··· SUPPLIED MATERIAL ···

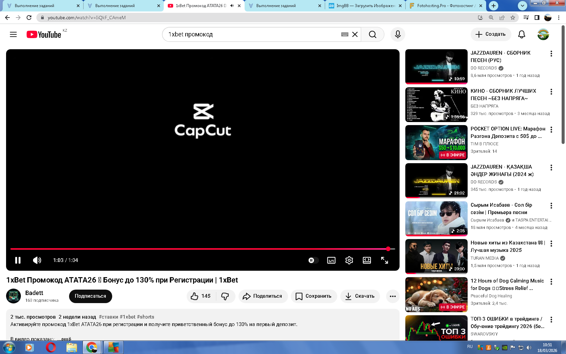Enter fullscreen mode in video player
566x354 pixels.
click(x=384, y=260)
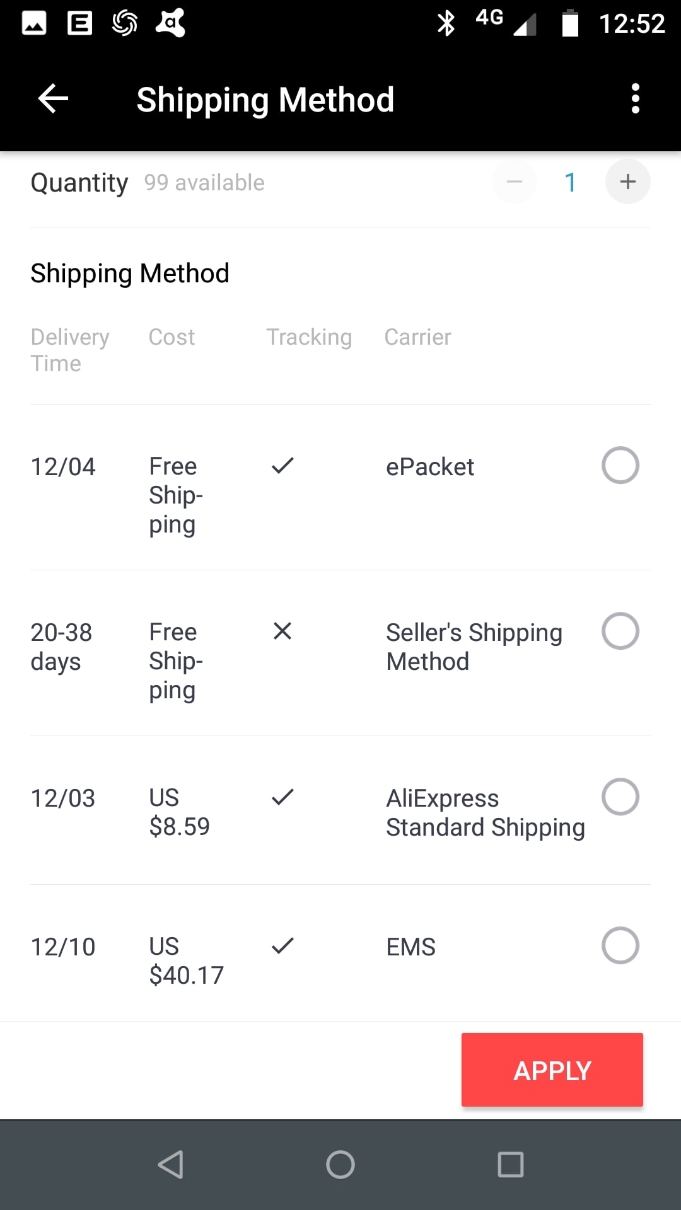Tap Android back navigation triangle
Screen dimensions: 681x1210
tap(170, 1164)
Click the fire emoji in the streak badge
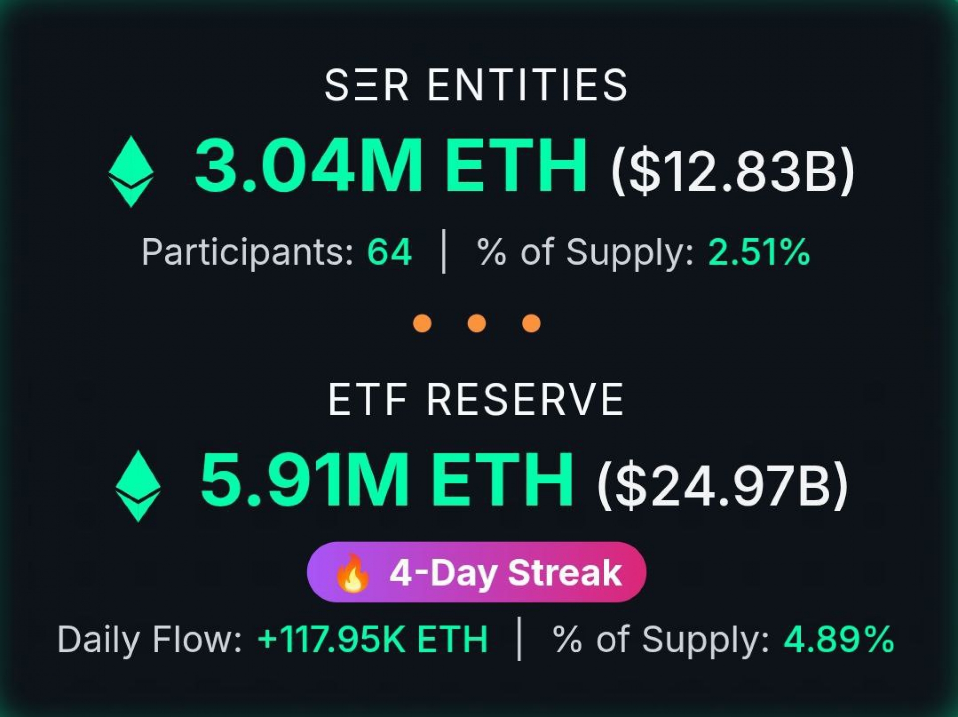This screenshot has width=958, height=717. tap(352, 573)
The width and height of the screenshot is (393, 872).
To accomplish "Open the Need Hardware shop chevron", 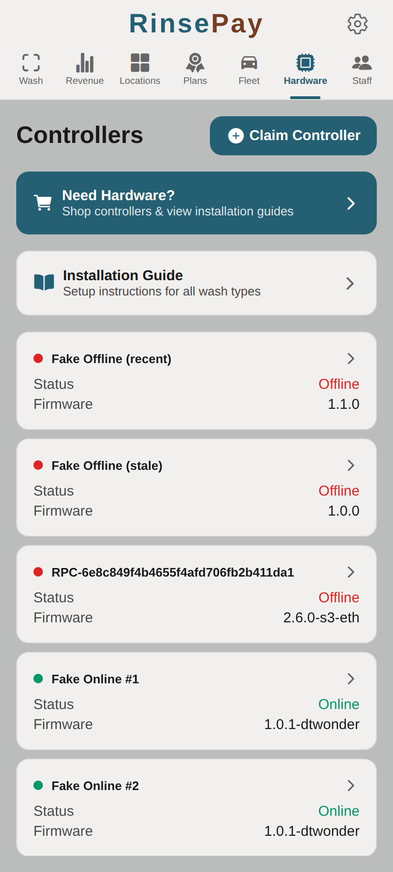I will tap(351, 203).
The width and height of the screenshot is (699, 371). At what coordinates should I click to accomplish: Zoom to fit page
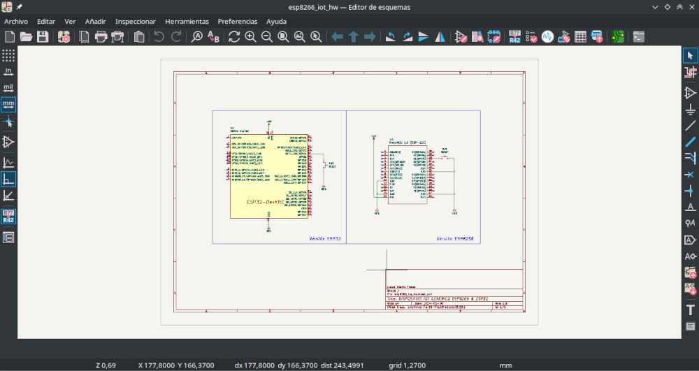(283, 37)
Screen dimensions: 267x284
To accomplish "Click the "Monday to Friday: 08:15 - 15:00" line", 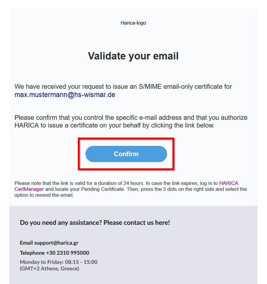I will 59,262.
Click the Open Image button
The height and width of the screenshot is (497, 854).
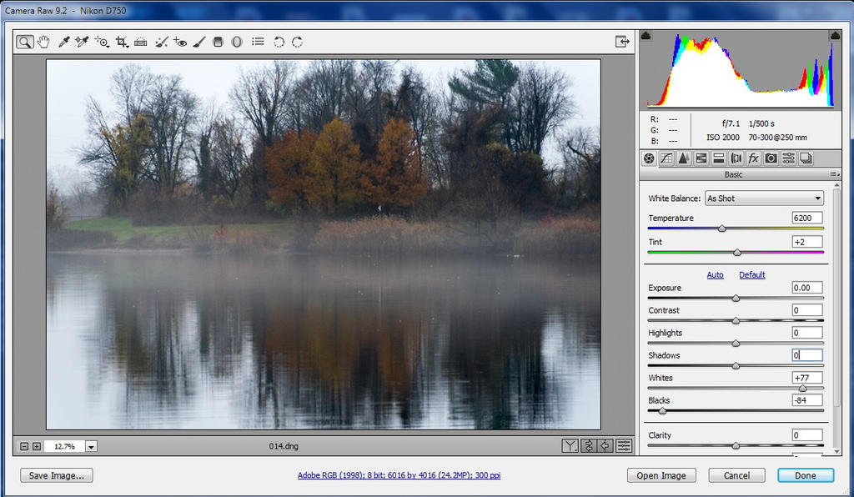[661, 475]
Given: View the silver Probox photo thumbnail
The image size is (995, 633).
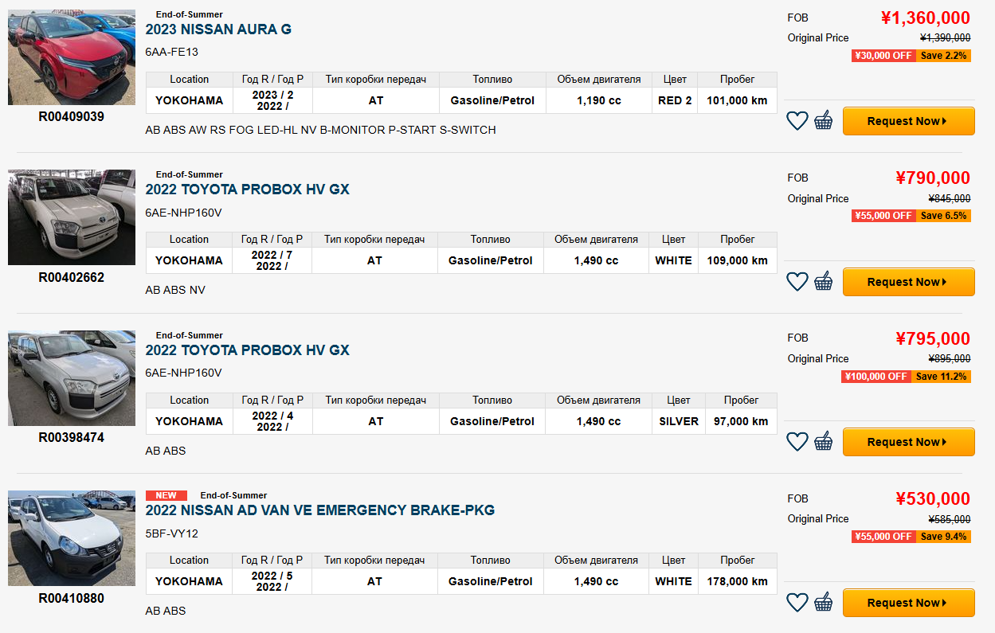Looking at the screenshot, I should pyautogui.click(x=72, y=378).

···

_WHAT IS NEEDED_: Once the line containing "Given: View the silver Probox photo thumbnail" is found, transcribe it and every line after it to the end of the records, exactly and with no pictures.

_ANSWER BELOW_:
Given: View the silver Probox photo thumbnail
The image size is (995, 633).
Looking at the screenshot, I should pyautogui.click(x=72, y=378).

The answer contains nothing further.